_What the exercise asks:_ Collect every line of the items below that contains the string "screenshot" and copy each one out. Case counts, so a line where the string appears with different capitalization doesn't qualify.

_Listed records:_
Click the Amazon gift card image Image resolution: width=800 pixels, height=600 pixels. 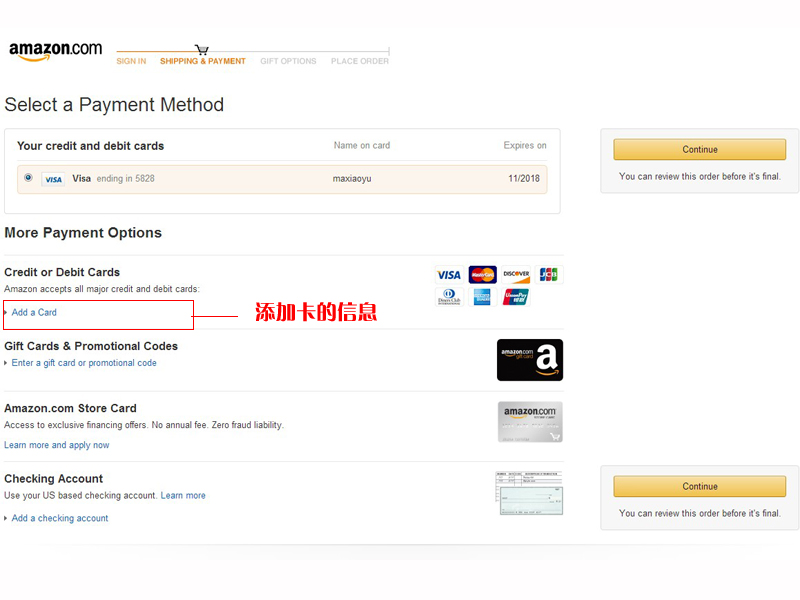530,360
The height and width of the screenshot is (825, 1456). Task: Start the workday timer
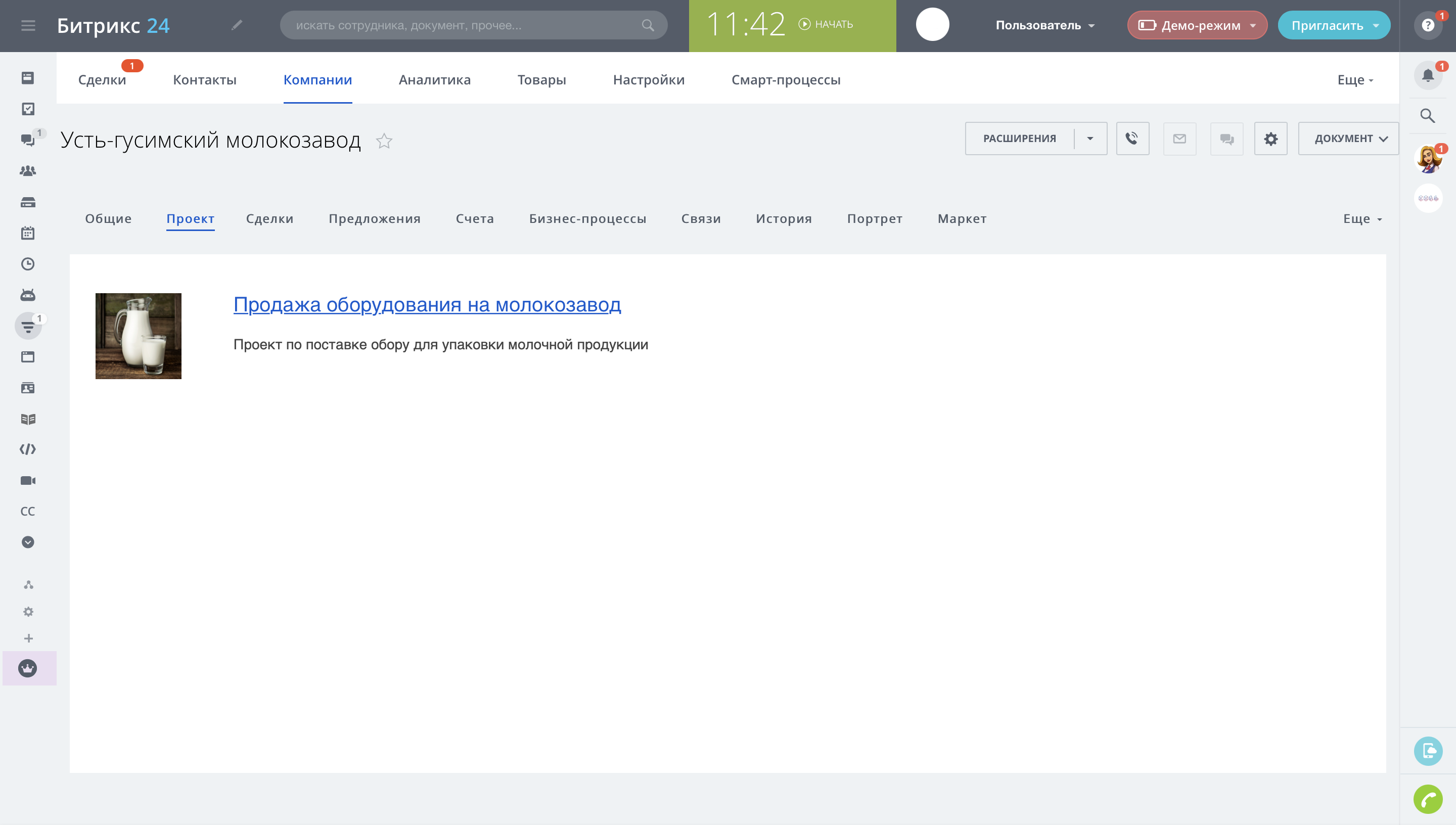point(826,24)
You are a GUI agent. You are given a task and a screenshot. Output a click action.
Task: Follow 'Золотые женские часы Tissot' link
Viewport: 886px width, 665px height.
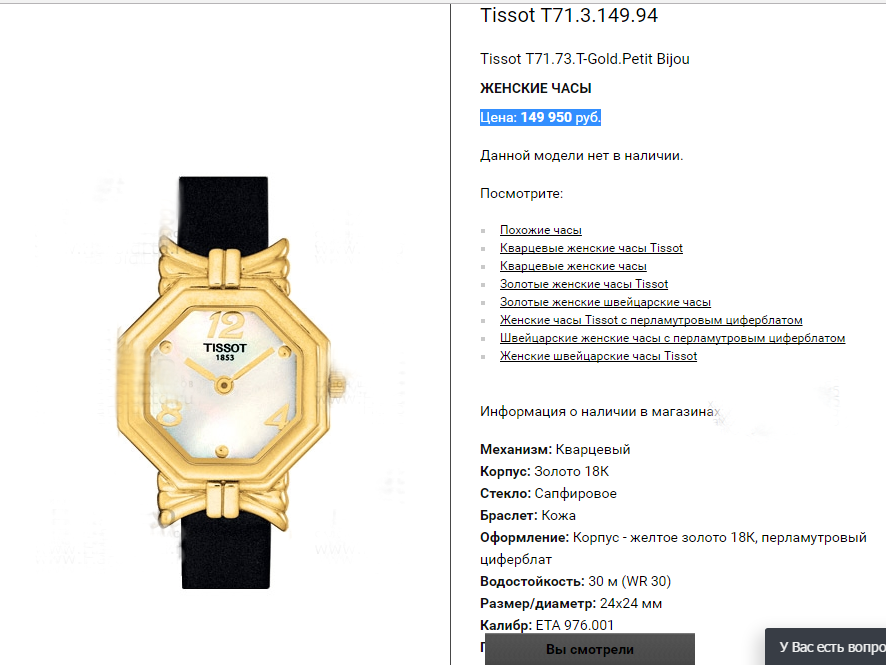pyautogui.click(x=584, y=284)
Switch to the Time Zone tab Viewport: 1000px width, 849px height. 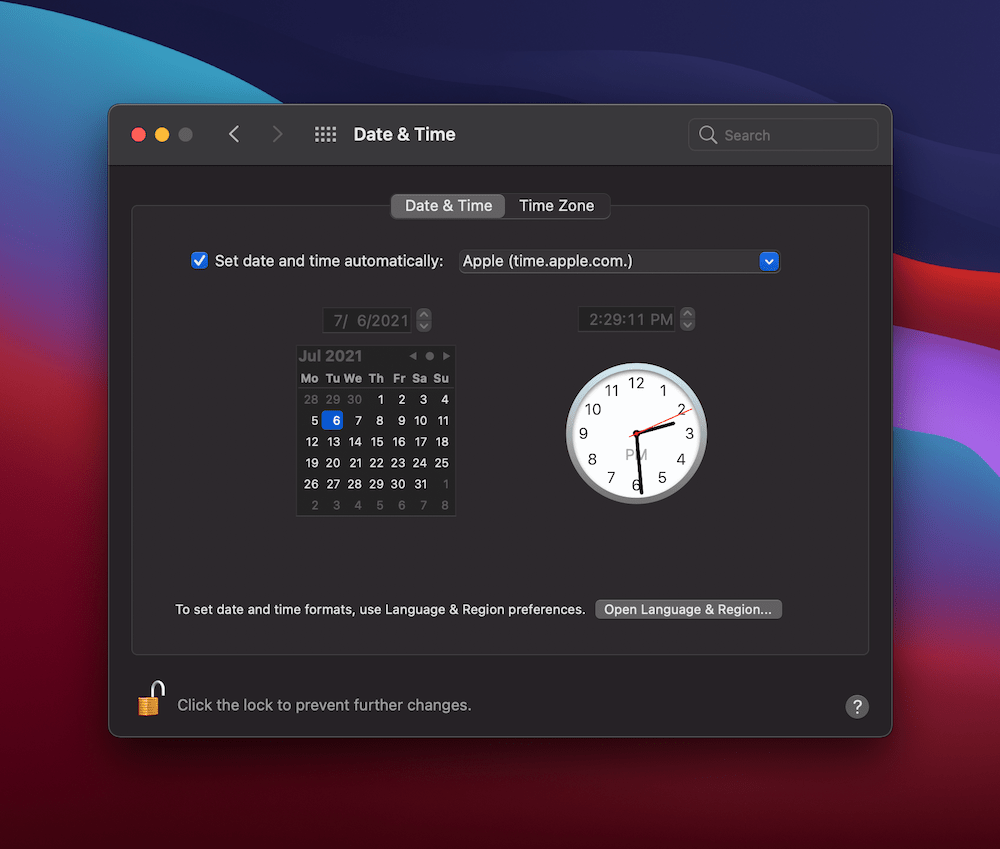point(556,205)
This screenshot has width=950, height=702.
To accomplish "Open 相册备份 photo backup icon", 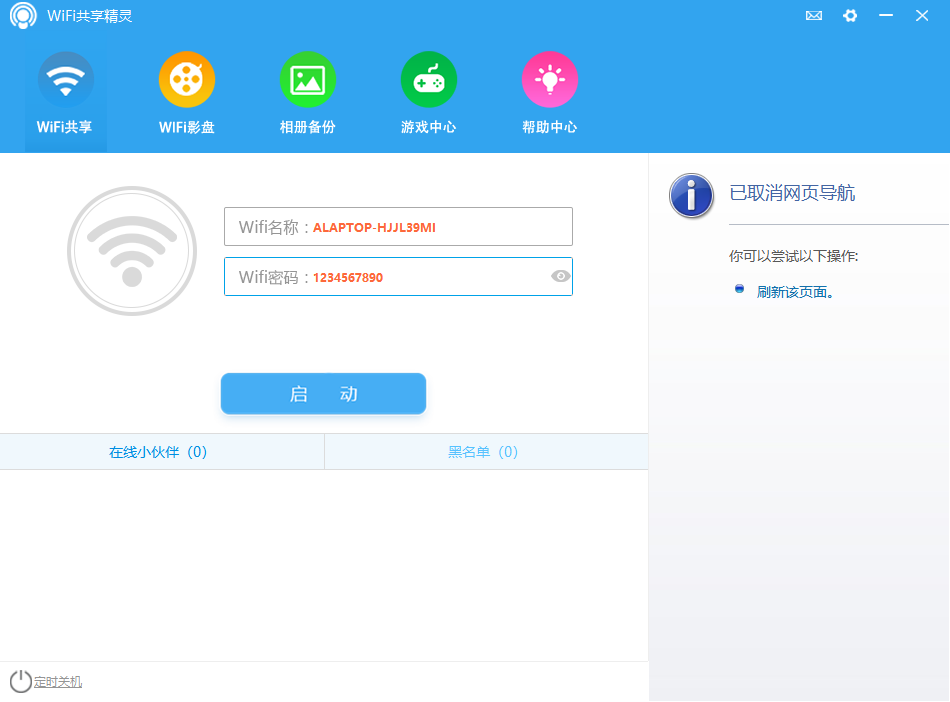I will pos(308,80).
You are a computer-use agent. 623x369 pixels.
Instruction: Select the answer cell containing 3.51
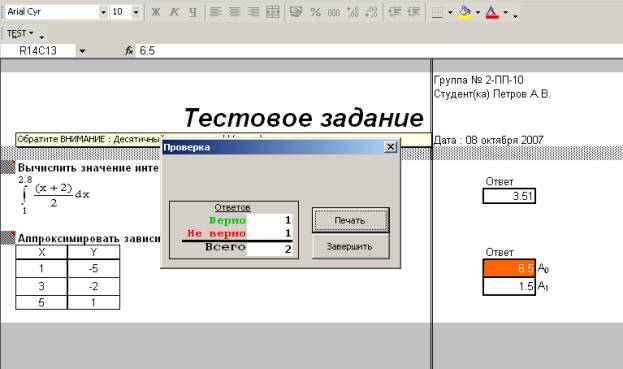pos(509,196)
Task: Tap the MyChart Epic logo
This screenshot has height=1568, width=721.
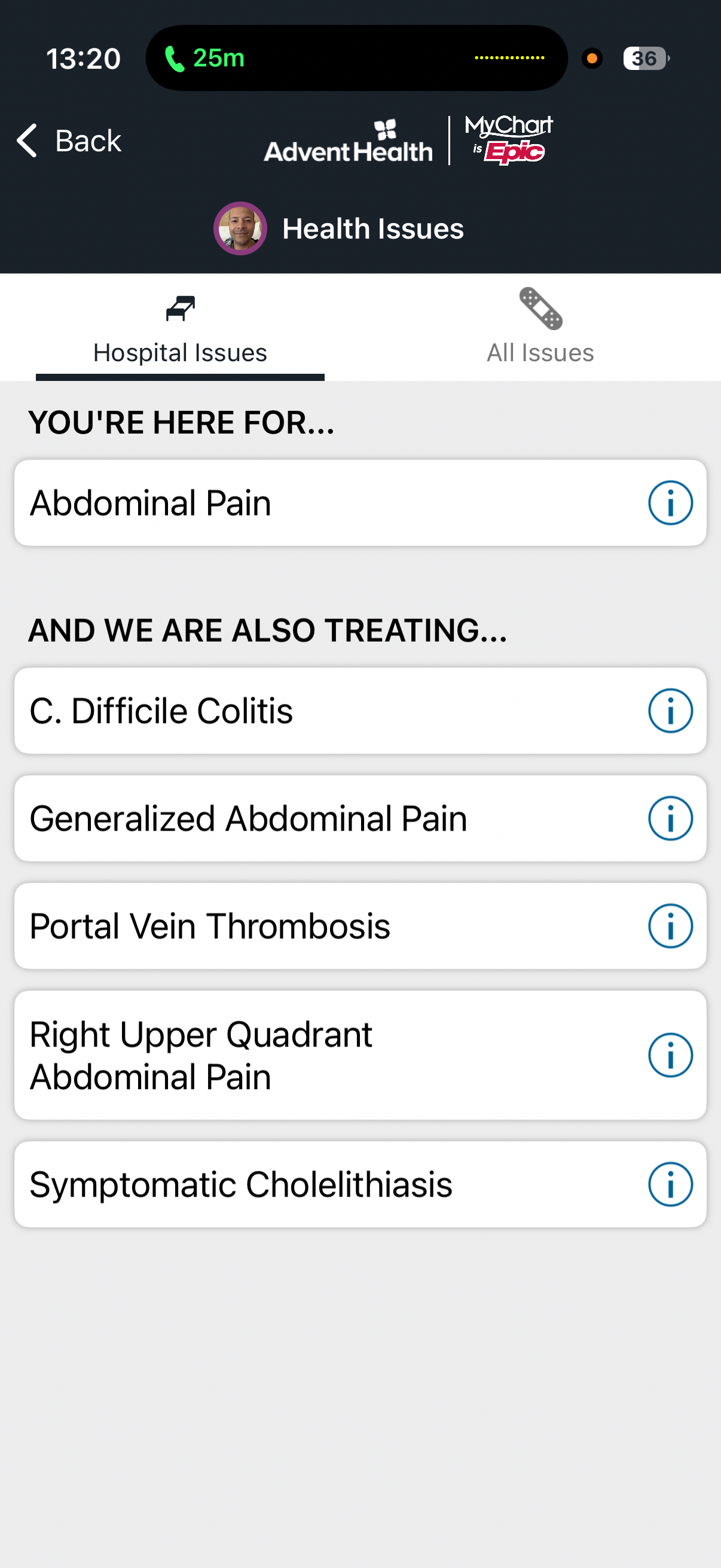Action: (509, 140)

_Output:_
The height and width of the screenshot is (825, 1456). Task: Start the workday timer
You are a GUI agent. You are given a task and a screenshot. Output a click action.
This screenshot has width=950, height=702.
This screenshot has height=1568, width=721.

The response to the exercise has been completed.